- At Tuesday’s meeting, the council unanimously passed a resolution lowering City Engineer Rich Miller’s salary and hours. Previously, he worked a 40 hour week with a salary of $86,595 with benefits. His new salary will be $52,500 with benefits and will work a 28 hour work week.
- Robert von Hasseln was re-appointed as city historian. Previously, von Hasseln had also served as the city’s community and economic director and therefore did not receive any additional compensation for his position as historian. As von Hasseln was not re-appointed to the CEDD position when Mayor Michael Villa took office in January, the council voted to restore the $5,000 per year stipend for the historian’s position.
- New members of the Amsterdam Land Bank Advisory committee were approved. The council passed a resolution appointing Calvin Cline, Assessor, Erin Covey, Robert DiCaprio, Tom McQuade,Code Enforcement Officer, Mike Sampone, Michael Villa, Mayor, Robert von Hasseln, Historian, and Michael Whitty, Fire Chief.
- Joe Emanuele, former mayor of Amsterdam, was appointed to the Amsterdam Industrial Development Agency, to replace current member David Nyles Nelson.
- The council unanimously approved a resolution to hire the Wladis Law Firm for legal advice in regards to interviewing for and hiring an accounting firm to help the controller’s office. The resolution authorizes up to $10,000 to be paid to the firm.
- According to Controller Matt Agresta, the city may have to pay approximately $60,000 in fees to Montgomery County in order to process the transfer of ownership of foreclosed properties to the city. At the meeting, Agresta said he is looking into whether those fees could be waived. However, the council authorized the transfer of $60,000 in contingency funds to cover the fees if needed.

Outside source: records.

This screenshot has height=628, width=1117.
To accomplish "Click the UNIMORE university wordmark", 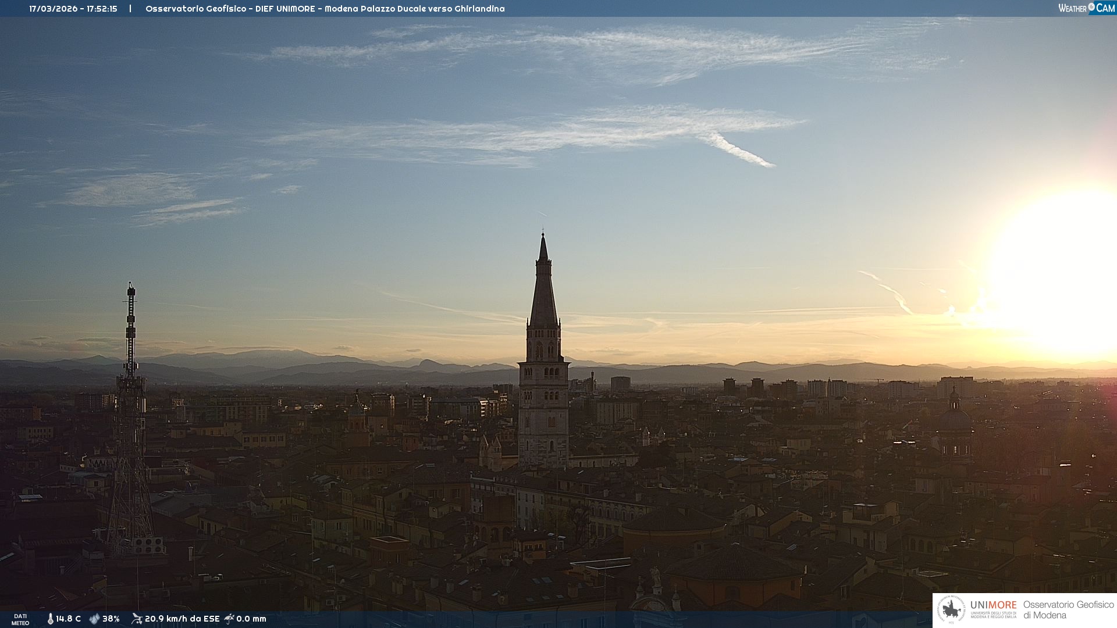I will [x=993, y=605].
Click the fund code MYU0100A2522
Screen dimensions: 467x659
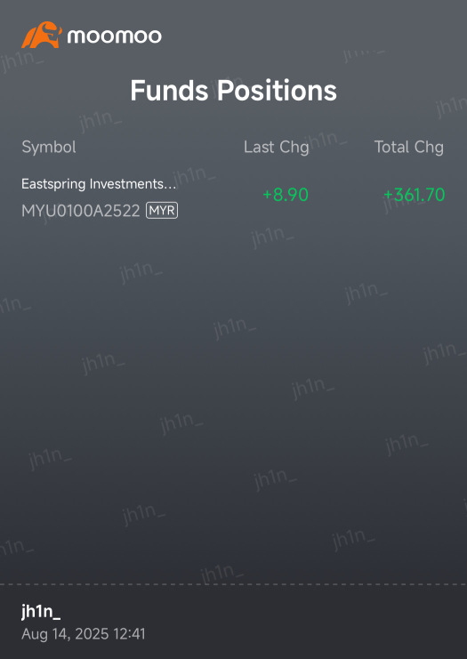(81, 211)
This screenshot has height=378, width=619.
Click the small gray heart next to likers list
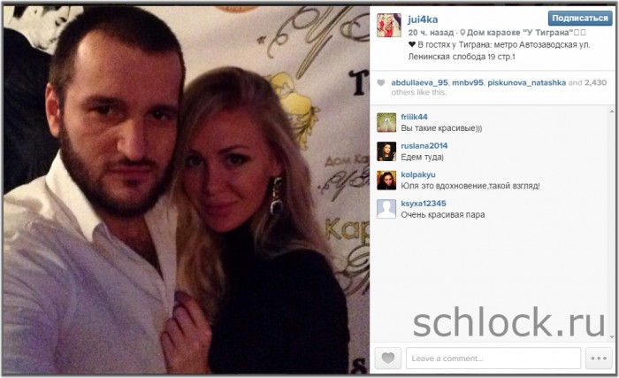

- Urban Renewal Agency Director Nick Zabawsky said at the meeting that he is pursuing $5 million in funding to comply with an order from NY State Department of Environmental Conservation to make improvements to the city’s sewer system. Some of the proposed work includes upgrades to three pump stations and replacement of old piping. Zabawsky said that he hopes to secure a $1.2 million grant toward the total amount. He also said the city qualifies for additional zero-interest bonding. The council approved a resolution accepting lead agency status for the city under the State Environmental Quality Review Act (SEQR), a necessary step in the funding approval process.